Exercise objective — Whenever the word "agent" appears in a line of the listing, copy that line.

Raw data —
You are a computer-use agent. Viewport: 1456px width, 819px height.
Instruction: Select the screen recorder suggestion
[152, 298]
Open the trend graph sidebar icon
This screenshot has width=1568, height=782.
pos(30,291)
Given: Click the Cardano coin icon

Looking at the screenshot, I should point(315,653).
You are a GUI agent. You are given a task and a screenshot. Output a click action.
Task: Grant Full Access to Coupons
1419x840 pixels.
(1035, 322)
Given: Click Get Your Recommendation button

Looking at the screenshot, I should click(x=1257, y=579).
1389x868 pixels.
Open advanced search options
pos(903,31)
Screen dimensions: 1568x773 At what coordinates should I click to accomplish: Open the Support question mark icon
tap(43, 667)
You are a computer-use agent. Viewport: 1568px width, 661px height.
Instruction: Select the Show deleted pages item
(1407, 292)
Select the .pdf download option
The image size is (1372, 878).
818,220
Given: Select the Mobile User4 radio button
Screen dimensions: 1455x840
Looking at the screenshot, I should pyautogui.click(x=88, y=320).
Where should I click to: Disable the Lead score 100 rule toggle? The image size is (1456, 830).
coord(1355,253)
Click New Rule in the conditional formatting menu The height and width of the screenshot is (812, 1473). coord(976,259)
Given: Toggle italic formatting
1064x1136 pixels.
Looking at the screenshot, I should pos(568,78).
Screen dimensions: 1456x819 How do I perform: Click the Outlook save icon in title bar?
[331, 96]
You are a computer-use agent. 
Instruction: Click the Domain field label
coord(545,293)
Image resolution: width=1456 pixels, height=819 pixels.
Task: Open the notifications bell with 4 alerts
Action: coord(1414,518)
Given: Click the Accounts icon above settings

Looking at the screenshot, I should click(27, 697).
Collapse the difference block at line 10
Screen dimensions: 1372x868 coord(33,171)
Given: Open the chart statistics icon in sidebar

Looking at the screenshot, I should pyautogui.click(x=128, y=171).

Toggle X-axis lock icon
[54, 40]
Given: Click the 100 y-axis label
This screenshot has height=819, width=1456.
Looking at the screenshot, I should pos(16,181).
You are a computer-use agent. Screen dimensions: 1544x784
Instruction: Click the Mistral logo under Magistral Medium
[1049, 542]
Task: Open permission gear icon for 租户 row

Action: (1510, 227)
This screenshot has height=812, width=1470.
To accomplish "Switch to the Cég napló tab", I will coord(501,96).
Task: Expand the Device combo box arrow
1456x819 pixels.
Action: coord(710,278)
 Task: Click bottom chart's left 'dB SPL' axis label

Exercise response —
You are a computer-use agent. Viewport: 1456px width, 819px height.
You are a GUI agent. You are given a task and a screenshot. Output a click action.
You are a computer-use agent. Viewport: 1568px width, 661px height.
You are a computer-use agent. 
You are a computer-use agent. Screen dimensions: 1544x784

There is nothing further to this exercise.